-------- Text passage
During the three months ended September 30, 2014 and September 30, 2013, approximately 48% and 46%, respectively, of our revenues were derived from lines of credit and lot banking transactions, (these secured loans for the acquisition and development of single-family home lots are referred to as “land development loans”, “construction loans” and “lot banking transactions”). During the nine months ended September 30, 2014 and September 30, 2013, approximately 45% and 36%, respectively, of our revenues were derived from lines of credit and lot banking transactions. At September 30, 2014, our investment in the lines of credit to our affiliate, UDF, through the Economic Interest Agreement, and lot banking transactions, was approximately $84 million. We anticipate our investment in construction loans will increase during the remainder of 2014, facilitated by the Company’s lines of credit and continued emphasis on this type of investment activity.

 

During the three and nine months ended September 30, 2013 approximately 3% and 14%, respectively, of our revenues were derived from secured promissory notes issued by affiliates pursuant to their accrued obligations to reimburse UMT for any defaulted loans that we acquired from them, which notes we refer to as “Recourse Obligations.” The Company did not record any revenues associated with these notes during the three and nine months ended September 30, 2014.
----------------
-------- Provided data
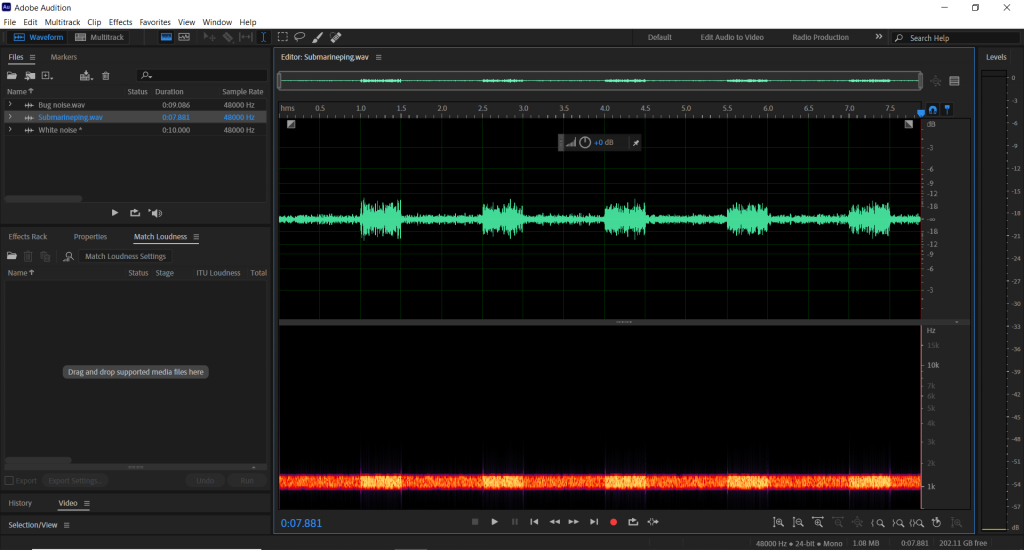1024x550 pixels.
Task: Click Match Loudness Settings button
Action: tap(125, 257)
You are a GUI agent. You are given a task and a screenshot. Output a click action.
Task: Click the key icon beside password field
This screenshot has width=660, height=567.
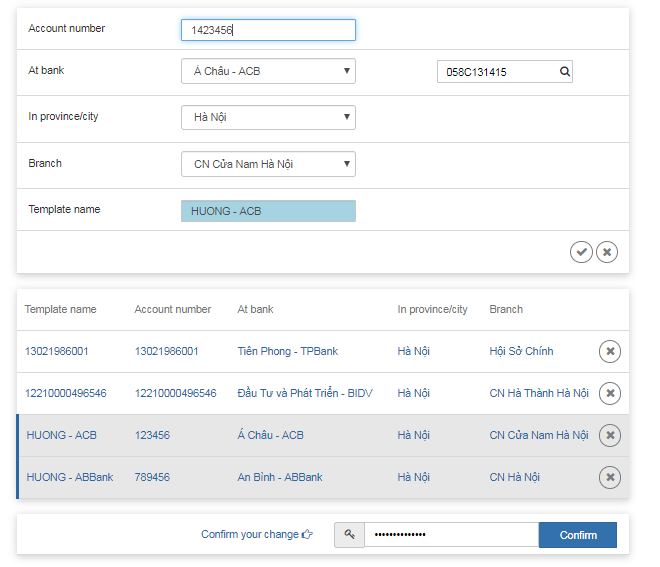point(349,535)
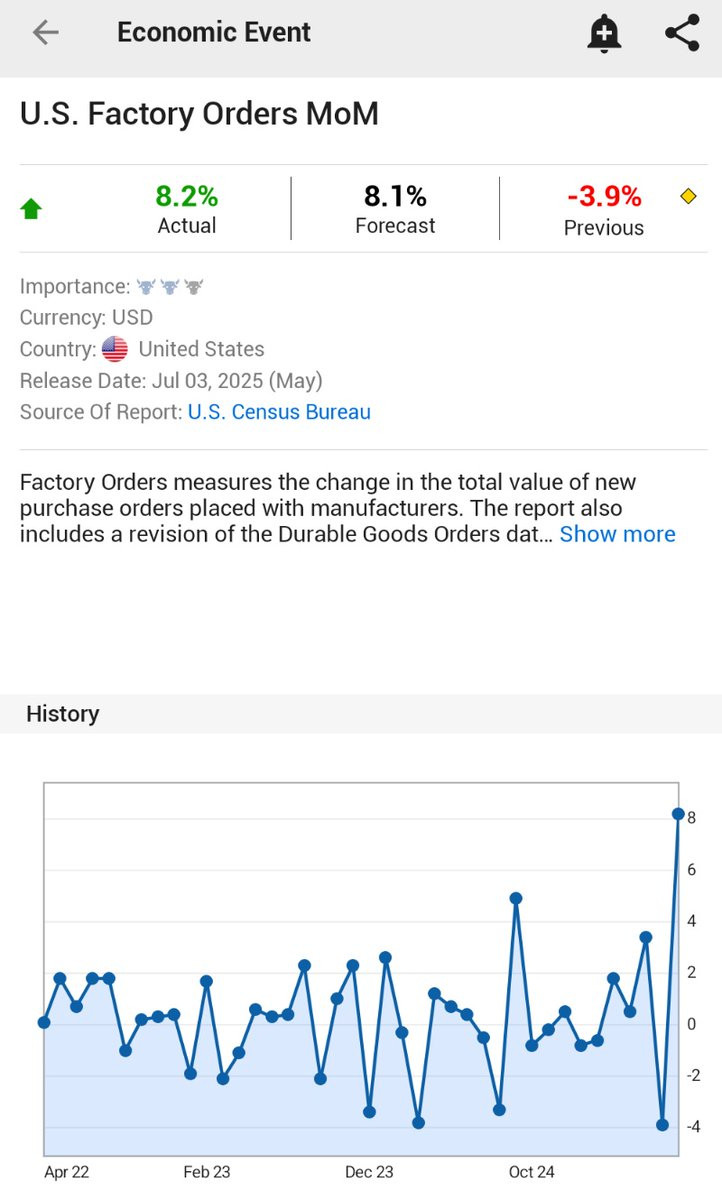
----------------
To be done:
[1] Answer these questions using the text on loan revenues:
(a) What share of revenues came from lines of credit and lot banking transactions during the nine months ended September 30, 2014?
(b) At September 30, 2014, what was the investment in the lines of credit to UDF and lot banking transactions?
(c) What name is given to the secured promissory notes issued by affiliates?
[2] Return each line of the records that contains the word "screenshot".

Solutions in order:
[1]
(a) Approximately 45%
(b) Approximately $84 million
(c) "Recourse Obligations"

[2]
You are a GUI agent. You are given a task and a screenshot. Output a click action.
This screenshot has width=660, height=567.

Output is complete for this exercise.